- Born: 1945 (age 79–80) Lower Shankill, Belfast, Northern Ireland
- Paramilitary: Ulster Volunteer Force
- Rank: Chief-of-Staff; Brigadier-general;
- Conflict: The Troubles; 2000 UDA-UVF Feud;

= John Graham (loyalist) =

Northern Irish loyalist

John "Bunter" Graham (born c. 1945) is a long-standing prominent Ulster loyalist figure. Born in the Lower Shankill, Graham rose quickly through the ranks of the Ulster Volunteer Force (UVF), joining other UVF leaders at a rally at Stormont in 1974 to celebrate the collapse of power sharing. (Note: Graham is pictured in the third image, two rows behind and to the right of Rev. Ian Paisley (front centre, as the viewer looks). A sandy-haired man wearing a turtle-neck sweater, Graham is standing to the right of Rev. Robert Bradford and looking down and slightly to his left.)
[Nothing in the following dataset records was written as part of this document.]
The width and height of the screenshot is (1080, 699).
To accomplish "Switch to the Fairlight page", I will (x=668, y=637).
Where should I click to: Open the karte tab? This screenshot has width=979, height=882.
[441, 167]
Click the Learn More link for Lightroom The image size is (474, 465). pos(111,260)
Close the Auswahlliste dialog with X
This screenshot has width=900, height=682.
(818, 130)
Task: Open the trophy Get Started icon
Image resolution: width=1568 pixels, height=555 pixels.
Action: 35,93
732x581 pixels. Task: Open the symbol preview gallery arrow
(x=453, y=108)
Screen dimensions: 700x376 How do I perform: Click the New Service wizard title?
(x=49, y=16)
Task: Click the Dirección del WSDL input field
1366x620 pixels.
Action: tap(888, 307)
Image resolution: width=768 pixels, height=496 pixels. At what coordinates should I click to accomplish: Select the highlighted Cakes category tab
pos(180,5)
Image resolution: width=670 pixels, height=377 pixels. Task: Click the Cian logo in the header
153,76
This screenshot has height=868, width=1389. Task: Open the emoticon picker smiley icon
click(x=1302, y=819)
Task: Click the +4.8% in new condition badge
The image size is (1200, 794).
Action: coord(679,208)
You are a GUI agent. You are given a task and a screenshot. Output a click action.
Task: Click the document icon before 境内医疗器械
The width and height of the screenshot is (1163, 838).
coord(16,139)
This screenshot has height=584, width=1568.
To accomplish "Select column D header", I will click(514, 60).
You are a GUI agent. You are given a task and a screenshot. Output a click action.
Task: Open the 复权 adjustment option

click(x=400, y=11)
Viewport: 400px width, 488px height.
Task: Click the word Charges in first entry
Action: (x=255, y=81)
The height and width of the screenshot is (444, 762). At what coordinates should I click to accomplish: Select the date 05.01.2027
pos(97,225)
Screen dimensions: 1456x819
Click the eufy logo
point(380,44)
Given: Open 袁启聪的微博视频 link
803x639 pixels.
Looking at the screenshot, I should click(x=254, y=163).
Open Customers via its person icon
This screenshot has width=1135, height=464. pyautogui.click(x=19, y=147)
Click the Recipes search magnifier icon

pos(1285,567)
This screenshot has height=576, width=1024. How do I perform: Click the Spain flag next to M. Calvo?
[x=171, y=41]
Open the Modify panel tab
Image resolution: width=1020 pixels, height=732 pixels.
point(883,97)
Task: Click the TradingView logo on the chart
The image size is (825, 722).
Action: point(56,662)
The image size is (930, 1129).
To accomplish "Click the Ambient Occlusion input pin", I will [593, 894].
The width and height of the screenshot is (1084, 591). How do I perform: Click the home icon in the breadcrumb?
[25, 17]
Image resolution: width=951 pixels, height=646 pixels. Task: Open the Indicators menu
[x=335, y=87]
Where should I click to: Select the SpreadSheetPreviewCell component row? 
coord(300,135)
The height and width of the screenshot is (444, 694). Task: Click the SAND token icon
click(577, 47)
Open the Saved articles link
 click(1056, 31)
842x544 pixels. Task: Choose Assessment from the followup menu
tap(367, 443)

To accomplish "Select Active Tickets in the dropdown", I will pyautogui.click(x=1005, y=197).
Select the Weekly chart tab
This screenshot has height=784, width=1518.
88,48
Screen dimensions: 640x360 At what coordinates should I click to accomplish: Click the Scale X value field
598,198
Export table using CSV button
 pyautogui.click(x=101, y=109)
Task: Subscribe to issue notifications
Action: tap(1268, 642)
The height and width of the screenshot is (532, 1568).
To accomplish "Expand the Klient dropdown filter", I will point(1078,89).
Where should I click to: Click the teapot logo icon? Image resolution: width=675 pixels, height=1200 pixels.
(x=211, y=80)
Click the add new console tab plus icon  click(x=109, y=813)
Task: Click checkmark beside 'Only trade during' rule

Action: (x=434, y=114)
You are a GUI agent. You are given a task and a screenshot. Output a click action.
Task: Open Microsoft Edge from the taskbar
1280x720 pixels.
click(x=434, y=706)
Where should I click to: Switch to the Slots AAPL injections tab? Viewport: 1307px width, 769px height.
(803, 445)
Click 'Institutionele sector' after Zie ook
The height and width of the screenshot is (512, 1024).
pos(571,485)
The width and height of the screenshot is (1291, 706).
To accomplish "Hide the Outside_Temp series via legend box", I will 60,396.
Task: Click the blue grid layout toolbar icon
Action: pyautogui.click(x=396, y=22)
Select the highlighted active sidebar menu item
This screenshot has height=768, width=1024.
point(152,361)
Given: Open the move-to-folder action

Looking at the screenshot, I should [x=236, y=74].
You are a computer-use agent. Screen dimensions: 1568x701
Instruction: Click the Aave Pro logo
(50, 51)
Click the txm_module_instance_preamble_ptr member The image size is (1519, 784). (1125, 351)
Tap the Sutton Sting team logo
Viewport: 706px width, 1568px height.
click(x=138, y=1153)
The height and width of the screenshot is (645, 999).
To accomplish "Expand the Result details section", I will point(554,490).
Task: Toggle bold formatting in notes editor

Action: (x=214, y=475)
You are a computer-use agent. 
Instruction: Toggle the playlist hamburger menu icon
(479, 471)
He became a member of the UVF's "Brigade Staff" (Belfast leadership) and, allegedly, chief of staff in 1976. In the late 1970s, he was admitted to the Mater Hospital for a short stay. Although he was watched by bodyguards, the Provisional IRA decided to assassinate him, in what they termed "Operation Bunter". However, this was prevented by the police, acting on information received from an informant.

In 1983, Joseph Bennett, a UVF commander, became an informant for the Royal Ulster Constabulary (RUC). As a result, fourteen prominent members of the UVF were imprisoned, including Graham.

Graham was targeted for assassination by the Irish People's Liberation Organisation (IPLO) and on 10 October 1991 an IPLO unit entered the Diamond Jubilee bar on Graham's native Shankill Road and shot a patron dead. However the man they killed was Harry Ward, a 42-year-old Protestant Ulster Defence Association (UDA) member whom they mistook for Graham. On 14 January 1993, Graham was hit and critically injured by rifle shots, fired through the window of his home. The Irish National Liberation Army (INLA) claimed responsibility. The attack led to a number of other leading loyalists turning their homes into miniature fortresses for fear that they too would be targeted.

Graham has been named on several occasions as the incumbent UVF Chief of Staff, and as such holding brigadier-general rank: for example, by Pat Rabbitte, and by campaigner Raymond McCord. Investigative journalist and author Martin Dillon uses the pseudonym "Mr F." to refer to a "military commander" in the UVF, whom he states was "known as Bunter".

Ed Moloney in his book Voices From the Grave: Two Men's War in Ireland stated that he has held the position of UVF Chief of Staff since 1976. Raymond McCord claimed, in a statement to the United States House Committee on Foreign Affairs, that Graham had acted as an "agent of the state".

In 2000, amid a violent UDA-UVF feud, Graham was involved in talking to hardliners in the UVF and dissuading them from escalating the conflict. Under Graham's influence the UVF members who were feuding with the UDA West Belfast Brigade agreed to a truce negotiated by the group's political representatives David Ervine of the UVF-linked Progressive Unionist Party and Gary McMichael of the UDA's political arm, the Ulster Democratic Party.

In 2012, Graham went on a trip with other veteran loyalists and republicans to the Middle East to study the Arab-Israeli conflict and the lessons it might provide for Northern Ireland.